Eastman Kodak has started to reinvent itself, and the question is can they do it fast enough. In the most recent quarter, digital revenue exceeded tradition revenue for the first time coming in at $2.67 Billion for the quarter. The company chief, Antonio Perez, proclaimed that "Kodak is now a thriving digital company". Well, not yet.

Digital revenue is targeted to grow at 16% to 22% in 2006. In Q4 05, that number was 45%. The company expects about $400 million in earnings from digital in 06. However, total revenue grow will be negative. It almost makes one wonder why they keep the other parts of the company at all.

Kodak is not going to make it back to the "BIGS" on a 20% per annum growth in digital business while the rest of the company is a black hole.

So, what could happen?

Kodak has a couple of really nifty businesses called EasyShare and Ophoto (www.ophoto.com). You buy an EasyShare digital camera, download the software, and you can print you pictures. But, more importantly, you can share them online.

Photo posting and sharing are becoming a massive business. Yahoo! (YHOO) bought Flickr, another of these photo sharing sites, recently. Hewlett Packard (HPQ) just bought Snapfish, another one of the huge photosharing sites.(HP just announced that they are going into the $35 billion photo printing business with kiosks and in-store printing centers.) And there are a number of these photo sites that are among the most visited internet destinations in the world.
Zoto.com. SmugMug.com. Fotolog.com.

All of the huge blogging sites and community sites like MySpace have photo posting and sharing capacity. It is actually central to their appeal with visitors.

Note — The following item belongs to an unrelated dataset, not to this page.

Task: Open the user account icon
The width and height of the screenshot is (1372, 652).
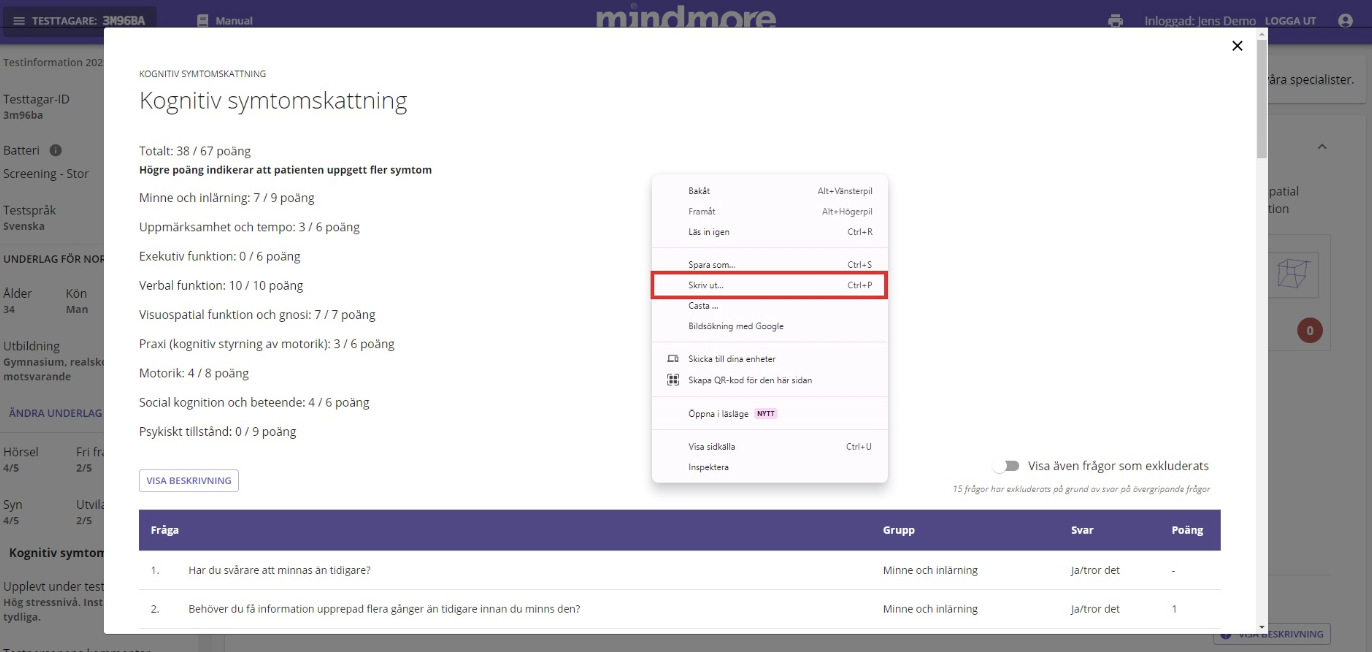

So, Kodak has the chance to miss the boat again, or use it brand, one of the most recognized brands in the world, to become the leader in online photosharing and printing. Not just one of the players, the leader. The road to photo processing and printing goes through these web sharing sites. Without them, no one is going to get and keep the lion's share of the digital photo business.

Kodak should roll-up some of the major photosharing sites. Full stop. They ought to roll up this space like nobody's business. Kodak's goal should be, simply stated, to be the dominant company worldwide in photo sharing and printing. They should have sites in every major language and they should be compatible with as much digital hardware as possible.

The Kodak software is free, for editing, sharing and storing. But, the company gets $.15 per print. So, do they want the 10% share that I would guess EasyShare gives them in the photosharing market, or do they want the 25% share that they could have with some of the other large sites rolled in?

The sites that many of these photosharing operations link to are places like EBay (EBAY) and MySpace, places where people place their photos for fun or commerce. Can Rupert Murdoch and Meg Whitman both be wrong? Photography is starting to populate the web the way that text did. People are sending images to each other with greater frequency and greater number than ever before. Flickr and Snapfish started as garage businesses. Good idea. No staff. Now, they are setting the internet world on fire.

And, the best thing about the internet is that, when you have the traffic, photo printing is only part of the business. Let's look to Mr. Murdoch again. He paid an obscene sum for MySpace, a generation X hang-out site. Why? Because according to recent audience measurments, MySpace now has more page views that Google. Has NewsCorp (NYSE: NWS) monetized it like Google yet? No. But, I think we can assume that Mr. Murdoch has plans.

Kodak has a moment, a brief one, to become the dominate providers of one of the most important services on the Internet It is one that has a proven revenue stream in printing, and another potential stream, huge traffic, that the best minds in cyberspace are figuring out how to monetize.

Mr. Perez, your photos are ready.

Douglas A. McIntyre is the former Editor-in-Chief and Publisher of Financial World Magazine. He has also been President of Switchboard.com, which was the 10th most visited site at the time according to Media Metrix, and the Chief Executive of On2 Technologies, Inc. He does not own securities in any of the companies mentioned.